The MLA said the recent survey held by the Housing Executive was another part of this strategy.
“The presentation of the findings in this survey as ‘positive for shared space’ by the Housing Executive are questionable. There’s no talk of shared space in unionist areas and that’s a clear demonstration of the sectarian outworkings of what’s involved here. Land in nationalist areas is at an absolute premium, yet regeneration schemes in unionist areas of this constituency have been used to repopulate areas blighted by loyalist paramilitaries. But where do they identify as possible sites for shared space? Yes, densely populated nationalist areas.”
The North Belfast News contacted the Housing Executive for a comment who said issues of policy should be addressed to the Department of Social Development. A Department for Social Development said it was a matter for the Housing Executive. The HE then issued a statement saying, “The land at Hillview is privately owned. There are no plans for social housing on this site.”
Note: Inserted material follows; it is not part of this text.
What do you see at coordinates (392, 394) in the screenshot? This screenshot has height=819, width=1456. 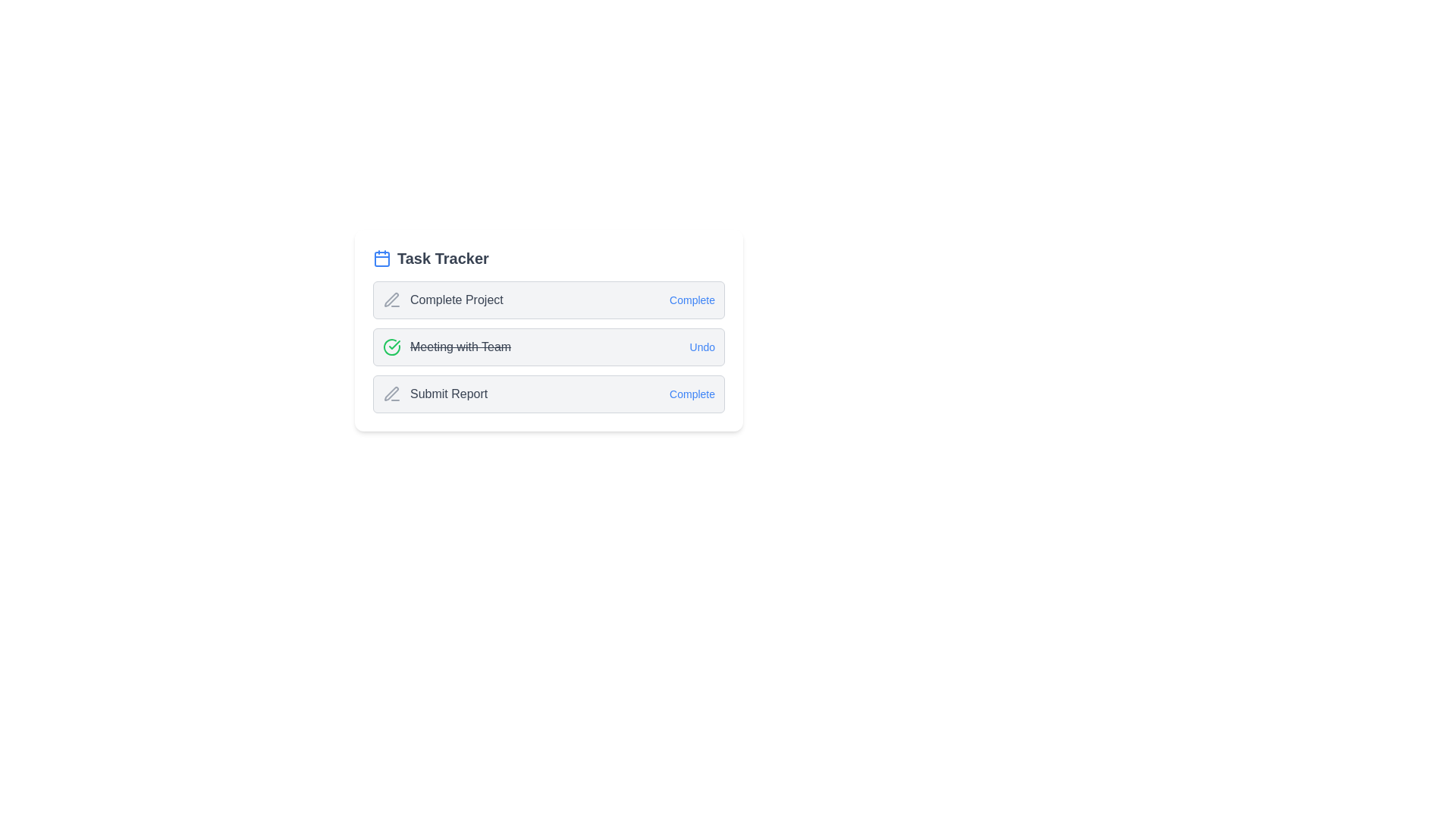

Asked why they could rule out social housing but still carry out a survey on its future, the spokeswoman said there were no plans for any developments and wouldn’t be while the land was in private hands.
Gerry Kelly singled out the DUP for implementing a policy of opposing any nationalist housing where it was proposed.
“This seems like a hangover from the controversial former Social Development Minister Nelson McCausland’s term in office.”
Newtownabbey DUP Councillor Philip Brett, who has opposed housing being built on the Glengormley barracks site, accused Gerry Kelly of sectarianism over Hillview site.
“The vast majority of people in North Belfast will see Mr Kelly's words as further evidence of Sinn Féin's attempt to create more artificial interfaces across North Belfast. The unionist population of North Belfast have been left in no doubt what the Sinn Féin strategy is, to ‘break the b*****ds’ as Sinn Féin President Mr Adams described it recently. All right minded thinking people will distance themselves from his remarks in the pursuit of keeping North Belfast moving forward.”